During the Spanish inquisition, people who were convicted of having read part of the Bible that was not included in the Index (parts of the Bible ordinary people were permitted to read) were rounded up together with their families and killed under supervision of the Catholic prelates, in many cases a Bishop.
Such people would watch as their families were decapitated and then thrown in the fire before they themselves followed suit.
In the case of one victim according to Michel Faucet, the man’s "belly was opened up, his entrails quickly ripped out, so that he could see them, with his own eyes, being thrown on the fire; in which he was finally decapitated and his body quartered”.
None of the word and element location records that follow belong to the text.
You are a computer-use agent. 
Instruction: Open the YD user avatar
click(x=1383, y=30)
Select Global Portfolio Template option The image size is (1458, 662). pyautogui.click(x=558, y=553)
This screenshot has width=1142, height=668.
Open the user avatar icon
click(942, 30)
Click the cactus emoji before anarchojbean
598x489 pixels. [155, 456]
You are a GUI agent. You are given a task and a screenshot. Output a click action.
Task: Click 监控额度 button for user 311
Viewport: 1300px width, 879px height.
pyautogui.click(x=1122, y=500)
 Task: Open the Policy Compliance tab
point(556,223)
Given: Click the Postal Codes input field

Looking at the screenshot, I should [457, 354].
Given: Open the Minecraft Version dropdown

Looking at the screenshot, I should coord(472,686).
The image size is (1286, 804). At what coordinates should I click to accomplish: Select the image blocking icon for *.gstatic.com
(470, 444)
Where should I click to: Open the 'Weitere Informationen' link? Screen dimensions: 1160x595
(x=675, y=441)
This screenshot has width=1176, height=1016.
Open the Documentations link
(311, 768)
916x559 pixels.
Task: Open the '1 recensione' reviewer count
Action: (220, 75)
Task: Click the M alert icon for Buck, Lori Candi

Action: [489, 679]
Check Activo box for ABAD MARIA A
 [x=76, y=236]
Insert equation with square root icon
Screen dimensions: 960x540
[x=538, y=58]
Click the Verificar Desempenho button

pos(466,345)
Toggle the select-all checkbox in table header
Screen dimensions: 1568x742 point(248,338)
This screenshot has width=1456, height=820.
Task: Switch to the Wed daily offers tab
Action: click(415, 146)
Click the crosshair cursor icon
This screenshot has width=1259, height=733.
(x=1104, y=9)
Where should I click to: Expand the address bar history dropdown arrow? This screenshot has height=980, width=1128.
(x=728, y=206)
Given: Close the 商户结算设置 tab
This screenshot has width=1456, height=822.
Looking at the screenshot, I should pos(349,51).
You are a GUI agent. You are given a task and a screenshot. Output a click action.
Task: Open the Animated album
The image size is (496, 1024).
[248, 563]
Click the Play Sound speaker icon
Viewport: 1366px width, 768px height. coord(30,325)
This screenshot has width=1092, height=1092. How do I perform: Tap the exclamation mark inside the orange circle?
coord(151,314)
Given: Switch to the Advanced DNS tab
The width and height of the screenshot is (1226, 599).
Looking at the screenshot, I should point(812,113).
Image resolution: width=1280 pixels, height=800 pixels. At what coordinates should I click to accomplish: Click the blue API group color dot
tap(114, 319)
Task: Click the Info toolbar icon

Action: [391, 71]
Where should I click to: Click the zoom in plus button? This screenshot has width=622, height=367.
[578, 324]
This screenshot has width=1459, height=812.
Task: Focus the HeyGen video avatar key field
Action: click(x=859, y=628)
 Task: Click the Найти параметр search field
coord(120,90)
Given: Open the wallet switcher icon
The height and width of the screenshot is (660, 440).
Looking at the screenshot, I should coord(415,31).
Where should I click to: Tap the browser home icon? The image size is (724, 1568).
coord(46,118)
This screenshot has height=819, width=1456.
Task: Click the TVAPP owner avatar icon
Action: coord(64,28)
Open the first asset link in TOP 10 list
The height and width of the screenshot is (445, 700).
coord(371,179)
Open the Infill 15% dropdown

The French revolutionaries, after taking over power, had the deposed king Louis XVI and his Queen Antoinette publicly guillotined (a form of punishment where the offender was tied while standing up and a heavy sharpened machine chopped off his/her head) to the applause of cheering multitudes of ordinary citizens.
It is only centuries ago, that the British discovered an ingenuous way of punishing their criminals; banishing them to the Americas, Australia and New Zealand.
The prison system was meant to serve five major functions; retribution by the state on behalf of the victim, specific deterrent to the offender, general deterrent to other would be offenders, preventing crime for the duration the criminal is incarcerated and finally to rehabilitate the offender and turn him/her into a decent person fit to live among other people.
The extent to which the system serves the stated objectives is debatable just like other forms of dispensing justice. There is a dark instinct in people to desire to see justice for example the execution of Timothy McVeigh, a man who killed 168 people in the Oklahoma bombing was caught on closed circuit monitors, so the victims and survivors could see him die or punished.
There is a form of justice that serves all the above functions save the last and that is the Shariah law minus the extremist version practiced by criminal radicals.
"If the punitive laws of Islam were applied for only one year, all the devastating injustices would be uprooted”, argued the late Ayatollah Khomeini.
"Misdeeds must be punished by the law of retaliation: cut off the hands of the thief; kill the murderers; flog the adulterous man or woman. Your concerns, your ‘humanitarian’ scruples are more childish than reasonable”.
Shariah stipulates two types of punishment: Ta’zir or flogging which is applied generally to offences that do not carry an explicit Koranic penalty and Hadd under which varied forms of punishment may be meted out such as scourging for illicit sex and alcoholic drinking and amputation of the hand for theft.
Adultery, murder and abandoning Islam carry the automatic death penalty, where possible by stoning in public where the public is invited to take part in the macabre activity.
In one reported case, 10,000 smartly dressed Pakistanis turned up to witness the public flogging of 26 persons nabbed in prostitution.
It was reported thus, "the convicts were stripped down to a pair of white shorts, which were painted with a red stripe across the buttocks (the target). Then he was shackled up an easel, pads thoughtfully placed over the kidney to prevent injury. The floggers were muscular, fierce-looking sorts –convicted murderers who paraded around the flogging platform in colourful loincloths…each of the 26 received from five to fifteen lashes. One had to be carried off the (whipping) stage unconscious”.
Talk about deterrence! Just last month a young female artist in Iran was killed as punishment for the murder of a young man whose family refused compensation as required by the law in that part of the world. Should we say that that is justice? Death is definitely to the extreme. However, a public flogging for persistent offenders would come in handy sometimes!